11 Temmuz 2009 Cumartesi

ölü.m


yeni bir kaleme ihtiyacım var. kâğıdın üzerinde gezinirken simsiyah ucu, hep sinirden kırıldılar ellerimde.. bazen kırılırken gözüme kaçtı uçları ama kalbimde açılmış olan yara kadar acıtmıyor. onlar! bir inşaat mühendisi gibi, özenle seçiyorlar sanki kalbimde açacakları deliği.. hep aynı yerden, en dibine kadar iniyorlar. ve sonra.. temellerini sağlam attıkları aşkın üst katlarına çıkarken malzemeden çalıyorlar. kırılması, yıkılması, dökülmesi kolay oluyor.

burada ölen kimse yok, öldürülenler dışında. hiç kendiliğinden ölen olmaz benim bulunduğum yerde, genelde öldürür başkaları bizi. kanımı akıtmak zordur benim, öyle ufak tefek çiziklerle veya bıçakla açılan yaralarla akmıyor kanım. hep gidişlerde akar, ben onları avuçlarımda tutarım. birikintileri de içmeye bakarım ki, belki içimde canlanır yine diye.. içimde olur, içimden olur, içim olur diye. ama sen.. giderken kanımın avuçlarımda birikmesine dahi izin vermedin. çünkü ardında bıraktığın yorgunluktan, kollarımı kaldırıp avuçlarımı açacak hâlim dahi yoktu.. biriktiremedim kanlarını, kan kaybı oldun.
yağmur yağmış toprağın kokusunu seviyorum ve bunu herkes biliyor sanırım artık.. işte bu yüzden yağmur yağdıktan sonra gömülmek istiyorum ben.

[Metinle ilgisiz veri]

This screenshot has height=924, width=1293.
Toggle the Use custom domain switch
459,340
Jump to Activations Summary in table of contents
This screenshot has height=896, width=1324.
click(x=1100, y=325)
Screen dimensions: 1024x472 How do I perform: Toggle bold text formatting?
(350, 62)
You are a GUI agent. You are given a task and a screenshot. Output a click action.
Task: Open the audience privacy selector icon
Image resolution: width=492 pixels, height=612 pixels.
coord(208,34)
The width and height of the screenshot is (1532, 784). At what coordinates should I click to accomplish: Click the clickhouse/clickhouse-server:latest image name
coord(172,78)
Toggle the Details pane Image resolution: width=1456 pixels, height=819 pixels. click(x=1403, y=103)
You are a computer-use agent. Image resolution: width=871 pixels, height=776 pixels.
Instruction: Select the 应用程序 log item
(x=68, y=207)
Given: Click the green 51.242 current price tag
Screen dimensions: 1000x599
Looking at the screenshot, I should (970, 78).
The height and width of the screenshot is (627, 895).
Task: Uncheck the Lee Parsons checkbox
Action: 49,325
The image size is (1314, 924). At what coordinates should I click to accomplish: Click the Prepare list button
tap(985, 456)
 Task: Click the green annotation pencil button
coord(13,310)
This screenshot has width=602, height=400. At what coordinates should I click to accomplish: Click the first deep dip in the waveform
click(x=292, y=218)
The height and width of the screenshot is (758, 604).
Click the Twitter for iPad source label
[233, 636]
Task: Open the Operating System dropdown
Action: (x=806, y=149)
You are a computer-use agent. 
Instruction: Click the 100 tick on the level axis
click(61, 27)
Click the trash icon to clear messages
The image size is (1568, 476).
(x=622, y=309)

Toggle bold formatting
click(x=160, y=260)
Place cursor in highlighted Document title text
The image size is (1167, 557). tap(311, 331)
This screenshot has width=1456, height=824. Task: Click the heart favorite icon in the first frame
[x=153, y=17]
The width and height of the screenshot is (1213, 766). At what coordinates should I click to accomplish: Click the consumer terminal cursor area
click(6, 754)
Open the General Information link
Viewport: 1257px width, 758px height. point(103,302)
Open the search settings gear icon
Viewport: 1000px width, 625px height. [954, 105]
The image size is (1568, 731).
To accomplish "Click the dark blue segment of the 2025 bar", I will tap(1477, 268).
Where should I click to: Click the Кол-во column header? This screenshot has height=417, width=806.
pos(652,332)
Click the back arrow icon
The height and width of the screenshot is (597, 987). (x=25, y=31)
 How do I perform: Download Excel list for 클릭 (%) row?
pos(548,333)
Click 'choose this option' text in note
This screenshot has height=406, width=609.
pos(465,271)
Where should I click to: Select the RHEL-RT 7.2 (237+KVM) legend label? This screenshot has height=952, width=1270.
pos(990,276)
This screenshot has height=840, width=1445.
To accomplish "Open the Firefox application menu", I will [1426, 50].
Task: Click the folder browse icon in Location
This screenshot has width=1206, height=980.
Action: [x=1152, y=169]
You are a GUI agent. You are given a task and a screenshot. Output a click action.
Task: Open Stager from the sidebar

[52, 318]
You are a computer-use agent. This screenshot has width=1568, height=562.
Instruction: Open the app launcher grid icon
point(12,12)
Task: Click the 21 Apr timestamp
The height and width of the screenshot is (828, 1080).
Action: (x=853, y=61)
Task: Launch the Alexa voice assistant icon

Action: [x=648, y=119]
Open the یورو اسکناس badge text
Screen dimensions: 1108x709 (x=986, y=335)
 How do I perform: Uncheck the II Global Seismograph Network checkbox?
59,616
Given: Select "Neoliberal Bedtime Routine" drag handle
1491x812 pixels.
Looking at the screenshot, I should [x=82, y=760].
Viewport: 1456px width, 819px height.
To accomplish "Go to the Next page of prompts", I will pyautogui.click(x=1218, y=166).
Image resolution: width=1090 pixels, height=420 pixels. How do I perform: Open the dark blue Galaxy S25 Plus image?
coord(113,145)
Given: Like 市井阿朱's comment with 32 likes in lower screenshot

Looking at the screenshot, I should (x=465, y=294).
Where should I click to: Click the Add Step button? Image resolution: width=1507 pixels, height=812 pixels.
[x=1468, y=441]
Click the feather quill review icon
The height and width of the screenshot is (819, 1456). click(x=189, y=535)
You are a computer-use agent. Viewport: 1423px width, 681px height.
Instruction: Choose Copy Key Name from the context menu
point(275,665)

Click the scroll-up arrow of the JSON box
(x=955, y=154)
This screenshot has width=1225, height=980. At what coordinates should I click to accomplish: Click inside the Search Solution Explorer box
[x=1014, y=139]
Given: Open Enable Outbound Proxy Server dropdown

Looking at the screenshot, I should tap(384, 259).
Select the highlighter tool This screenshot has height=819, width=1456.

ilk terk edilişimde ruhuma çok büyük zararlar verdiğini fark ettim o aşkın. sonra bedenime de zararlar vermeye başlamıştı.. oysa bedenime benim zarar verdiğimi söyleyenler, delirdiğimi de zannedenlerdi.. ikinci terk edilişimde o kadar büyük zararlar görmedim. çünkü öyle bir ruh hâlindeydim ki, sanki bu duruma alışık olan biri gibiydim.. "ben bunu daha önce de yaşadım, sen kendini ne zannediyorsun" edasıyla bakınıyordum etrafa ve 'bütün kadınlar orospu'ydu.. hayır, hepsi bu işi parayla yapmıyor ki!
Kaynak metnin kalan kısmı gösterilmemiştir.